Googleが初代Google Glassを発売したのが11年前。以来、AR分野はずっと注目を集め続けており、テックジャイアントからスタートアップまでが開発に力を入れている。しかし、コンシューマー向けのARデバイスは、技術開発の面でも活用場面においても壁を越えられていない。

ビジネス用途では状況は異なり、多くの分野でARは生産性を向上させるために欠かせないツールとなっている。近年、世界中のテック企業が、法人向けサービスの分野でAR技術の開発や活用をいっそう強化している。なかでもARと関連性の高い「産業用メタバース」は、産業用インターネットをより高度に進化させた形態として、世界のスマート製造業に大きな推進力を与えている。

現在、ARやAI(人工知能)、産業用メタバース市場はいずれも急成長期を迎えようとしている。市場調査会社トレンドフォースは、産業用メタバースの刺激を受けて、世界のスマート製造業は2025年に5400億ドル(約73兆7000億円)規模に成長し、21年から25年までの年平均成長率は15.35%に達すると予測している。

独自開発のAR技術

谷東科技はARとAIにまたがるイノベーション型企業であり、同社のAR製品は航空、電力、税関、セキュリティーなど多くの業界で広く活用されている。米国、英国、トルコなど70以上の国や地域で事業を展開し、顧客には中国送電大手・南方電網(China Southern Power Grid)、石油大手・中国石油化工(シノペック)、通信キャリア大手の中国聯通(チャイナ・ユニコム)、アリババ、テンセント、ソニー、仏エアバス、韓国ヒョンデなどが含まれる。

谷東科技は2017年8月に設立され、ARグラスの中核部品である光学ディスプレイモジュールからスタートし、AR用光学モジュール、ARデバイス、ARソフトウエアアルゴリズムプラットフォームを手がけてきた。今や中国でAR用光学ディスプレイや空間コンピューティング技術、産業化トータルソリューションを提供するトップクラスのベンダーだ。同社のARグラスの中核部品は全て独自開発したもので、これが同社の大きな強みとなっている。

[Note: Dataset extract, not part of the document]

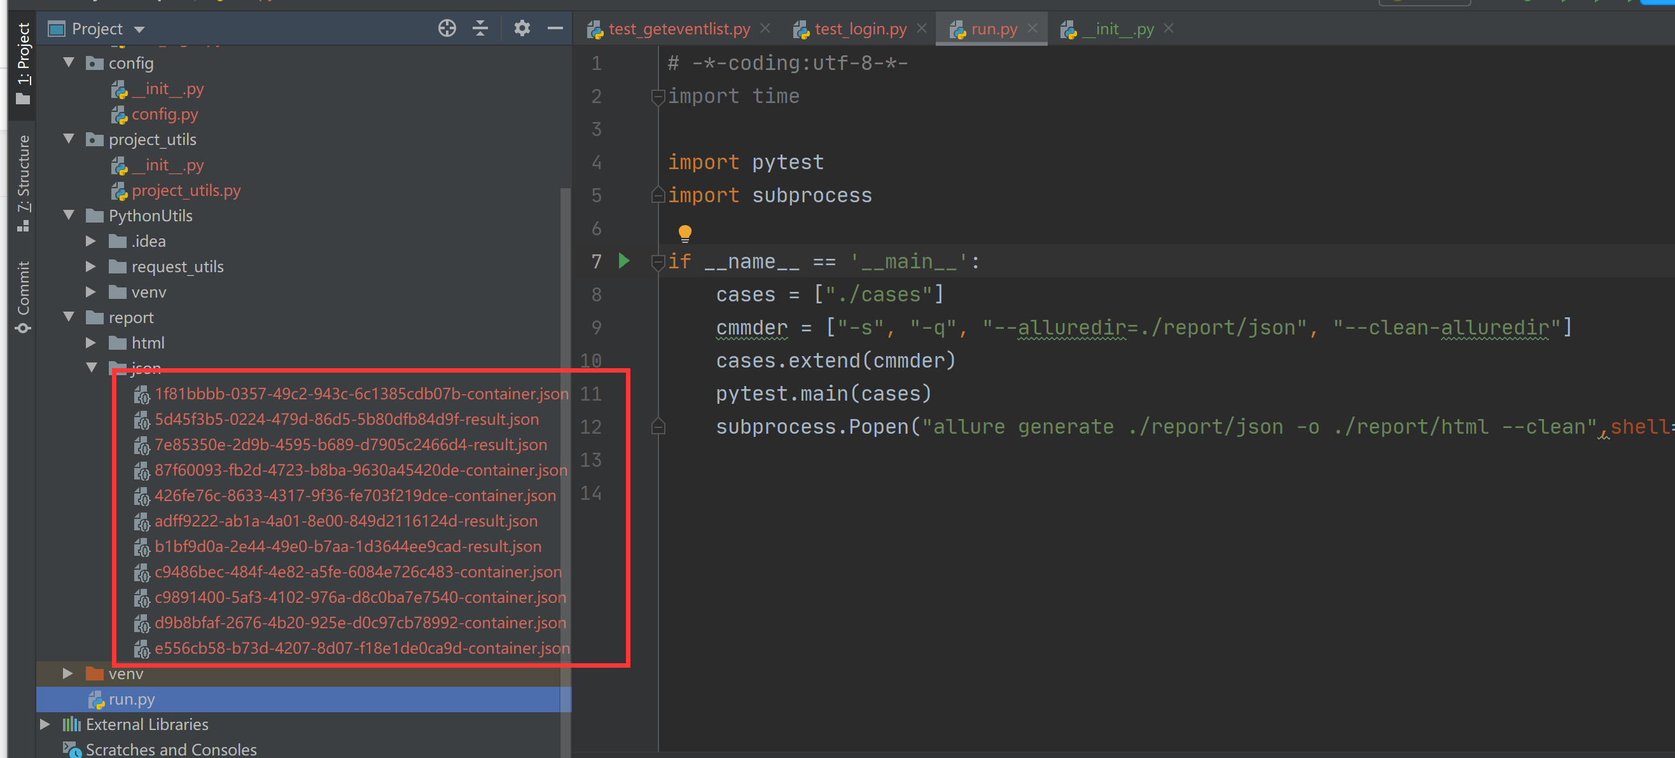The height and width of the screenshot is (758, 1675).
Task: Click the green run arrow in gutter
Action: [x=624, y=261]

谷東科技はアレイ導波路を開発するほかに、導波路ホログラムの研究や製造技術開発にも積極的に取り組んでおり、現時点ですでに一次元・二次元の超薄型導波路ホログラムを量産できるようになっている。

谷東科技の光学研究室

産業界の課題解決が産業用メタバース実現のカギ

さまざまな業界がデジタル化・スマート化の能力を発揮できるよう支援することは、谷東科技の得意とするところだ。産業シナリオでは業界ごとに共通のニーズがあり、基本は安全面、本質はコスト削減と効率化であると、崔CEOは語る。同社はすでに業界のニーズに精通しており、シナリオの共通点を抽象化したうえで標準化された製品やソリューションを構築している。

谷東科技のアレイ導波路光学モジュール

少し前に、谷東科技は最新の5Gアレイ導波路単眼ARグラス「C2000S」を発表した。自社開発の光導波路や国産5Gチップを搭載し、ディスプレイ技術やトラッキング性能、インタラクティブ体験、セキュリティーなどにおいて大きく進化した。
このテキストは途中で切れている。